[Items from a data source]
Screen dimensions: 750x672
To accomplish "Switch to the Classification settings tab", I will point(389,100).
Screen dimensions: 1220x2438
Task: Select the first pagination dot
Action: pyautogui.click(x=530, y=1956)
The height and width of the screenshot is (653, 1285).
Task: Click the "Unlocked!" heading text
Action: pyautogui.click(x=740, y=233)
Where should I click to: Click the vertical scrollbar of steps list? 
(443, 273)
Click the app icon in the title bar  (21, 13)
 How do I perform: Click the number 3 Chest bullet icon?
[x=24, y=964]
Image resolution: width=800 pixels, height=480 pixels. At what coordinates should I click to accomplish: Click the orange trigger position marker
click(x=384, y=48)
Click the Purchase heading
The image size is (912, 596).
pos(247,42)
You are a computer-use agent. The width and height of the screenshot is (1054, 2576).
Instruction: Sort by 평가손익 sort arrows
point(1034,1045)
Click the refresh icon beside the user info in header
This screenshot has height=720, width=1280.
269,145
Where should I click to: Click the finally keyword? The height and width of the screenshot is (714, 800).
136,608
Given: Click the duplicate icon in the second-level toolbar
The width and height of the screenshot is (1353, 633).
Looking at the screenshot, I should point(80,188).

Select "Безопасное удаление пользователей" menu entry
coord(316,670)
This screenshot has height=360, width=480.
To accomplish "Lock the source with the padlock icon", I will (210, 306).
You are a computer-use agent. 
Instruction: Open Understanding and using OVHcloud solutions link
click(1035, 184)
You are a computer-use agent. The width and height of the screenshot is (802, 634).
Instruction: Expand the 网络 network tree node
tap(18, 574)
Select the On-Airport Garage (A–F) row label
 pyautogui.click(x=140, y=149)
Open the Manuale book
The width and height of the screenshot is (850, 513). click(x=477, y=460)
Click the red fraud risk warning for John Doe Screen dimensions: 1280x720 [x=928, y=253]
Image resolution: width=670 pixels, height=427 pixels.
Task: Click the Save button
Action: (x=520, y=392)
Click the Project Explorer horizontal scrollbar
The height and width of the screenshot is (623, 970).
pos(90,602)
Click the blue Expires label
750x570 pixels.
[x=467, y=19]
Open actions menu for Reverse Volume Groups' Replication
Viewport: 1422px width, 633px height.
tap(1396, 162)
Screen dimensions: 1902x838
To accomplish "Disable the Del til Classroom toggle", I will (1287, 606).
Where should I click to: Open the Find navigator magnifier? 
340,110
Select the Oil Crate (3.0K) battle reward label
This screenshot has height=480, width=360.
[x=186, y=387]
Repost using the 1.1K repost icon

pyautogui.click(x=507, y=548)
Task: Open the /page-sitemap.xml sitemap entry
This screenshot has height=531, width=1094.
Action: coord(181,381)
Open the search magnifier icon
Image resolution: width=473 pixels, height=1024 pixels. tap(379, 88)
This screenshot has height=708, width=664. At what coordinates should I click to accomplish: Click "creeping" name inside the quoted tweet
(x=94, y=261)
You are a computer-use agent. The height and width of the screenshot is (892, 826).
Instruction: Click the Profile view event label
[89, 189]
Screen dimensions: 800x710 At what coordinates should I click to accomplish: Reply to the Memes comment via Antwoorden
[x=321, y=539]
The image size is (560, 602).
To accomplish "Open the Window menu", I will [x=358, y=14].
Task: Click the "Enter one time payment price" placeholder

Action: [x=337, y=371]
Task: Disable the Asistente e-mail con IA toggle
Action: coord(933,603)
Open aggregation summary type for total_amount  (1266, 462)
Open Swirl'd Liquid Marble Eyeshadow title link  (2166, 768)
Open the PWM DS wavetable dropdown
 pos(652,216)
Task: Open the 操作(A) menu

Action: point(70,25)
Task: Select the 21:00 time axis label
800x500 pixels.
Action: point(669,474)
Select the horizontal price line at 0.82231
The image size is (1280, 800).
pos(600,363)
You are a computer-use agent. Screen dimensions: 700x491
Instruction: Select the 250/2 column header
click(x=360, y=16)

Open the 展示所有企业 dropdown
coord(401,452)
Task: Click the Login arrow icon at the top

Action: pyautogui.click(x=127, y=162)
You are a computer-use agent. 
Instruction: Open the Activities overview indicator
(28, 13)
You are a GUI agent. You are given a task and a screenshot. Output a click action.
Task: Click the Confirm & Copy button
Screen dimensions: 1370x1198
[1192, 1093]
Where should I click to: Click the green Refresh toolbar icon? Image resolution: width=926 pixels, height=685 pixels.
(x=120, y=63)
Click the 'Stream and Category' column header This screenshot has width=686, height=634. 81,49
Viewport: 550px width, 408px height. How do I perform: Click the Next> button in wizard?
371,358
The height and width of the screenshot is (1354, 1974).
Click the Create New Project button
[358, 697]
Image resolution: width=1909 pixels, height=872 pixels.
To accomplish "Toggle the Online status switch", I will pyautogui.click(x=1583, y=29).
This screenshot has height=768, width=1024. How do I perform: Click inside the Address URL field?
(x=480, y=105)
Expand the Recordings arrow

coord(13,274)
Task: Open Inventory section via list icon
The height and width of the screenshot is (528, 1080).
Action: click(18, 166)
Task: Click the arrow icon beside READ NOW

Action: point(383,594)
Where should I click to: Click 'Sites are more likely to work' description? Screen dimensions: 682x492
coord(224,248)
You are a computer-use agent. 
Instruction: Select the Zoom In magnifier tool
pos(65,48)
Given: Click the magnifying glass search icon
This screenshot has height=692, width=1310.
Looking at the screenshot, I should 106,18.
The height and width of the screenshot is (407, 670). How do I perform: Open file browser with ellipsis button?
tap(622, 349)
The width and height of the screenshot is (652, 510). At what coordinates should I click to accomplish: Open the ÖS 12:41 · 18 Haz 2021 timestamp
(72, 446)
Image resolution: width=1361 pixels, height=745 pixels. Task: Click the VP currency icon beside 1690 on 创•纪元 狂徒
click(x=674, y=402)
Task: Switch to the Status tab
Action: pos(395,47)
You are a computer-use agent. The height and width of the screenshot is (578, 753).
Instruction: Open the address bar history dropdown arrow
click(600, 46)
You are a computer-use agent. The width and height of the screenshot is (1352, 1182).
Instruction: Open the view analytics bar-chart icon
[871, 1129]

TASK DETAILS: Every line of the entries above that holds "title" should be copied out.

ANSWER TO THE EXERCISE:
Click the app icon in the title bar  (21, 13)
Open Swirl'd Liquid Marble Eyeshadow title link  (2166, 768)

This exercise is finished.